__Task prompt__:
Treat the line containing "Lifestyle (59, 2442)" as the first line of the answer and the last line of the data as its final line, reproducing every line between exactly.

Stored records:
——————
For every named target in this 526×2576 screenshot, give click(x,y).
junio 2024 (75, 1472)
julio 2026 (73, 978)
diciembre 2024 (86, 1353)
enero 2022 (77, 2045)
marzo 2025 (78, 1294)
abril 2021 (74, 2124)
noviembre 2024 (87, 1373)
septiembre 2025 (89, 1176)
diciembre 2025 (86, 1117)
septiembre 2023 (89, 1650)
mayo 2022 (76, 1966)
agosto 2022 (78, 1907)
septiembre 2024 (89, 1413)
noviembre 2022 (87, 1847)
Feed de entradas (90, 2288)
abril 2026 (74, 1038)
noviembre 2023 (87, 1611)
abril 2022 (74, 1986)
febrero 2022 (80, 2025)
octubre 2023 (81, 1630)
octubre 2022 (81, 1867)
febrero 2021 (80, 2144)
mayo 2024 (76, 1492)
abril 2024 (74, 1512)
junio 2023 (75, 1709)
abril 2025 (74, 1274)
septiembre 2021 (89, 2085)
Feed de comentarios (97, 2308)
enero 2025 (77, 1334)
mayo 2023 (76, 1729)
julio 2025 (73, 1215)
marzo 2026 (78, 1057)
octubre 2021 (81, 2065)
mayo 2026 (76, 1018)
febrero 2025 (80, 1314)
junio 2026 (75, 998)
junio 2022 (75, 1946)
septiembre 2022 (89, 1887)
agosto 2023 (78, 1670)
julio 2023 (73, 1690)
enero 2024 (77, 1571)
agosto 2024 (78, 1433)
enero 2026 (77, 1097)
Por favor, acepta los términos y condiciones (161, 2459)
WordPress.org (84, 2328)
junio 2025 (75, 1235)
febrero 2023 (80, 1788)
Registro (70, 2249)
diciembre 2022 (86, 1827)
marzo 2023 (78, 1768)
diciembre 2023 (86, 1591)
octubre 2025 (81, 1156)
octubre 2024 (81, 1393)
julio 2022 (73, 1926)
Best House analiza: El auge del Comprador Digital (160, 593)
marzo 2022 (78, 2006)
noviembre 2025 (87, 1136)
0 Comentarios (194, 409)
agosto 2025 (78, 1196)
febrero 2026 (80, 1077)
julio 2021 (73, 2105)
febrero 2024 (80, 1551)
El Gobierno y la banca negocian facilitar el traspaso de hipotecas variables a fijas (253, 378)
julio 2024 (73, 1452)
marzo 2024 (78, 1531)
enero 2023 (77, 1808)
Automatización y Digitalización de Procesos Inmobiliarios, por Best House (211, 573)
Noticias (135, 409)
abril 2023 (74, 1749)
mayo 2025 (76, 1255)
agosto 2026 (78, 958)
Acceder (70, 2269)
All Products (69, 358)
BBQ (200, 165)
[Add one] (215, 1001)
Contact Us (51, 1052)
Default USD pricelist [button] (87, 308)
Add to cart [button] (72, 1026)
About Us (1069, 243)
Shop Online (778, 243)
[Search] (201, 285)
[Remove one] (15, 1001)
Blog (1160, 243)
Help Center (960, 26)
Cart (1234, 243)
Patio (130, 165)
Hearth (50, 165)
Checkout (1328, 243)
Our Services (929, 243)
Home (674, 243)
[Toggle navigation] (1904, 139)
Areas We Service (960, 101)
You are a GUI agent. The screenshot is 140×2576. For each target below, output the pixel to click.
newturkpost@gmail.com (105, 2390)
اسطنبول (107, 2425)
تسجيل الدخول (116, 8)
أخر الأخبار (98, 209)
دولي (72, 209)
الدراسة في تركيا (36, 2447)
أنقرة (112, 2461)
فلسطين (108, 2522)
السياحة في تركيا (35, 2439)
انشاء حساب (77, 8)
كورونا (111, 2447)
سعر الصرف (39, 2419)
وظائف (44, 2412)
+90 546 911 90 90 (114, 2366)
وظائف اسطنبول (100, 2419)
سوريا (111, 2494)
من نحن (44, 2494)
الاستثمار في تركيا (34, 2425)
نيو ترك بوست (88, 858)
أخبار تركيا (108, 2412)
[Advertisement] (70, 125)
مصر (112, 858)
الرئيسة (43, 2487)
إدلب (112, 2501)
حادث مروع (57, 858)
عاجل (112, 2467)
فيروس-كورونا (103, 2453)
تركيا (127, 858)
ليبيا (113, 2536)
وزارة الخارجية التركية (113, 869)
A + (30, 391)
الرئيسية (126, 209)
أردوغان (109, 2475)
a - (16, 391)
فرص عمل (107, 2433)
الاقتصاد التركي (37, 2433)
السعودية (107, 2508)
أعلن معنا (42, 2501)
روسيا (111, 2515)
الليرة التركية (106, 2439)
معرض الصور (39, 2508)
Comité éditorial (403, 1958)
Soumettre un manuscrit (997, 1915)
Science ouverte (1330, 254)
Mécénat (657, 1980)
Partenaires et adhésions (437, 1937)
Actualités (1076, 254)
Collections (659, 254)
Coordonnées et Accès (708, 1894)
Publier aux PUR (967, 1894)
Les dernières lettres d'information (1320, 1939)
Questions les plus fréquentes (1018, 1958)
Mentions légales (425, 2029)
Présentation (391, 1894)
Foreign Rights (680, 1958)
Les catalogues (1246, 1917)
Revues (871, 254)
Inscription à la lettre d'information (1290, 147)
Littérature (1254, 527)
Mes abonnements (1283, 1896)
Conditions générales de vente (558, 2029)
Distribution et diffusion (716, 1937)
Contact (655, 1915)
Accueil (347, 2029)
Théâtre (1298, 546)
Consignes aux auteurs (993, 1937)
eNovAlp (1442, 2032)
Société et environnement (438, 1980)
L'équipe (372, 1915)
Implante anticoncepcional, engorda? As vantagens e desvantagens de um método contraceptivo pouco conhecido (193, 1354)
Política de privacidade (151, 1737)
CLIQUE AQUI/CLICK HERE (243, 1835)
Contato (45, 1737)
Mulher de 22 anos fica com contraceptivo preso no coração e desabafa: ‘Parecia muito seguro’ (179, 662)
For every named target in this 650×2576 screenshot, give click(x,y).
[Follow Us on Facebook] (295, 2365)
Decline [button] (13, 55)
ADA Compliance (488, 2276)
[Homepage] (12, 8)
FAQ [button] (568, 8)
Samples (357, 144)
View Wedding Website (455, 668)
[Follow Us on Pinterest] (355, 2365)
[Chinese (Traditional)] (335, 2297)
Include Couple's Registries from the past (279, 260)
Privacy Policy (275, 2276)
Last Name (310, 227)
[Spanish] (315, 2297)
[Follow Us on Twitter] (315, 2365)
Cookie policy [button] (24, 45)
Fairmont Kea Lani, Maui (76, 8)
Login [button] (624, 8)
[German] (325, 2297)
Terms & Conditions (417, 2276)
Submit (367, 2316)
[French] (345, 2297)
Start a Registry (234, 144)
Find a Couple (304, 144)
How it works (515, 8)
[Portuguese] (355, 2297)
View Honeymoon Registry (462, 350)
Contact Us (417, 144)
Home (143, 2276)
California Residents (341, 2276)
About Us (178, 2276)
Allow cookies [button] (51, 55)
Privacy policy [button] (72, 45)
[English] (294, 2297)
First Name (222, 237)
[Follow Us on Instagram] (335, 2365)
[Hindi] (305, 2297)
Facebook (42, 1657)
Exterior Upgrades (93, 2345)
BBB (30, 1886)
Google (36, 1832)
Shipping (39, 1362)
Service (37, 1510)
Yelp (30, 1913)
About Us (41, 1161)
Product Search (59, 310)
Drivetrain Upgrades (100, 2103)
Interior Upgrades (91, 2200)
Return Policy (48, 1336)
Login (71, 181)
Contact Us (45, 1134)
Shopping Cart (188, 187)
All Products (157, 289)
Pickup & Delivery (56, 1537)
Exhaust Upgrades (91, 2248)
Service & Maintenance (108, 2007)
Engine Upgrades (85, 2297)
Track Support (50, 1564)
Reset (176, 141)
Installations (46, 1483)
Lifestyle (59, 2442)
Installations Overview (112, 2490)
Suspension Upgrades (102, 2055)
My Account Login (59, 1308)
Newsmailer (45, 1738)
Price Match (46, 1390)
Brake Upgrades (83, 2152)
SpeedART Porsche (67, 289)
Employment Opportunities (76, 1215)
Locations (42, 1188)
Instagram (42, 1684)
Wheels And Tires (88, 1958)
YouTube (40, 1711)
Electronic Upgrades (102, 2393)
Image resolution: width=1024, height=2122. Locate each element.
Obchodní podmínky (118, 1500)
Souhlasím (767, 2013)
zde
——————
__Solution to the exercise__:
Lifestyle (59, 2442)
Installations Overview (112, 2490)
Suspension Upgrades (102, 2055)
My Account Login (59, 1308)
Newsmailer (45, 1738)
Price Match (46, 1390)
Brake Upgrades (83, 2152)
SpeedART Porsche (67, 289)
Employment Opportunities (76, 1215)
Locations (42, 1188)
Instagram (42, 1684)
Wheels And Tires (88, 1958)
YouTube (40, 1711)
Electronic Upgrades (102, 2393)
Image resolution: width=1024, height=2122. Locate each element.
Obchodní podmínky (118, 1500)
Souhlasím (767, 2013)
zde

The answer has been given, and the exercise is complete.